Gärtner zeigt, dass die dem "Vorsorgeprinzip" zugrunde liegende Denkfigur des Alles oder Nichts ein Kind des Kalten Krieges zwischen dem mehr oder weniger marktwirtschaftlich verfassten Westen und der Befehlswirtschaft des Ostens ist. Es ließen sich damit Investitionen rechtfertigen, die sich, rein ökonomisch gesehen, bei weitem nicht rechneten. Ging es dabei doch um den Fortbestand der westlichen Welt als solche, d.h. um eine reale Bedrohung der Freiheit. Werde diese Logik jedoch auf hypothetische Gefahren angewandt, drohe das Abgleiten in den Nihilismus, warnt Gärtner.

Nihilist sein heißt, irgend etwas für wichtiger zu erachten als das menschliche Leben in Freiheit und Würde. Aktuelle Musterbeispiele dafür sind ohne Frage islamistische Selbstmord-Attentäter. Weniger offenkundig ist die nihilistische Tendenz bei vielen "Klimaschützern" und Weltverbesserern.
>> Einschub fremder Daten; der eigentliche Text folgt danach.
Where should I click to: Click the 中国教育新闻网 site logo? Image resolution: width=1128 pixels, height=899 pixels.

Doch auch sie stellen, wie Gärtner nachweist, nicht selten fragwürdige Ziele wie den Schutz des (nicht definierbaren) "Weltklimas" durch eine drastische Drosselung des Ausstoßes des angeblichen "Klimakillers" Kohlendioxid (CO2) und die Förderung so genannter erneuerbarer Energien mithilfe von Zwangsabgaben über das Ziel der Bewahrung von Freiheit und Menschenwürde. Sie nehmen dabei, so Gärtner, nicht nur in Kauf, dass die Armen infolge der Verteuerung von Nahrung und Energie noch ärmer werden, sondern verschlechtern auch allgemein die Voraussetzungen für den Fortgang technischer Innovationen und des Wirtschaftswachstums.
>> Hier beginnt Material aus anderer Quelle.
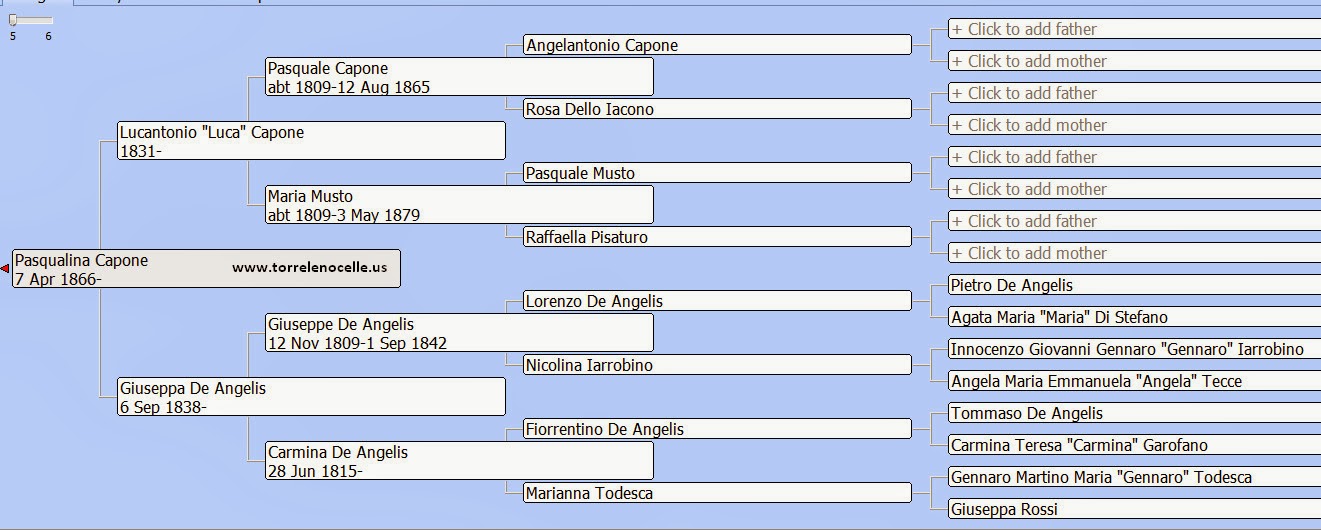Screen dimensions: 1321x530
Task: Click the generations slider handle
Action: (13, 20)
Noch boomt die deutsche Wirtschaft. Noch sind Strom und Treibstoffe für die meisten einigermaßen erschwinglich. Aber wenn das von der Bundesregierung bereits beschlossene Programm einer 40-prozentigen CO2-Einsparung bis zum Jahre 2020 bei gleichzeitigem Ausstieg aus der Nutzung er Atomenergie umgesetzt wird, könnte das ganz anders aussehen, mahnt Gärtner. Er zeichnet nach, wie der "Klimaschutz" zur letzten Bastion derer wurde, die auch im Zeitalter der Raumfahrt, der Globalisierung der Märkte und des Internet an der Fiktion einer geschlossenen Welt festhalten und Politik weiterhin im Sinne einer paternalistischen und protektionistischen Hauswirtschaft betreiben wollen. Doch eine Welt, in der für Glaubensfreiheit und individuelle Verantwortung kein Platz ist, sei weder erstrebenswert noch genüge sie dem Anspruch der Nachhaltigkeit, betont Gärtner.

In seiner Kritik des Nihilismus folgt Gärtner weitgehend den Argumenten des 1960 verstorbenen französischen Literaturnobelpreisträgers Albert Camus, lässt aber auch seine katholische Herkunft durchschimmern. Diese zeigt sich in dem das ganze Buch prägenden Vertrauen in die menschliche Intelligenz, in die Einheit von Glauben und Vernunft und in seiner Überzeugung, dass der gesunde Menschenverstand, selbst wenn er mit Brachialgewalt vor die Tür gesetzt wurde, sich letztlich durch die Hintertür doch wieder Zugang zur Gesellschaft verschafft und die Menschen daran erinnert, dass sie in einer in jeder Hinsicht offenen Welt leben.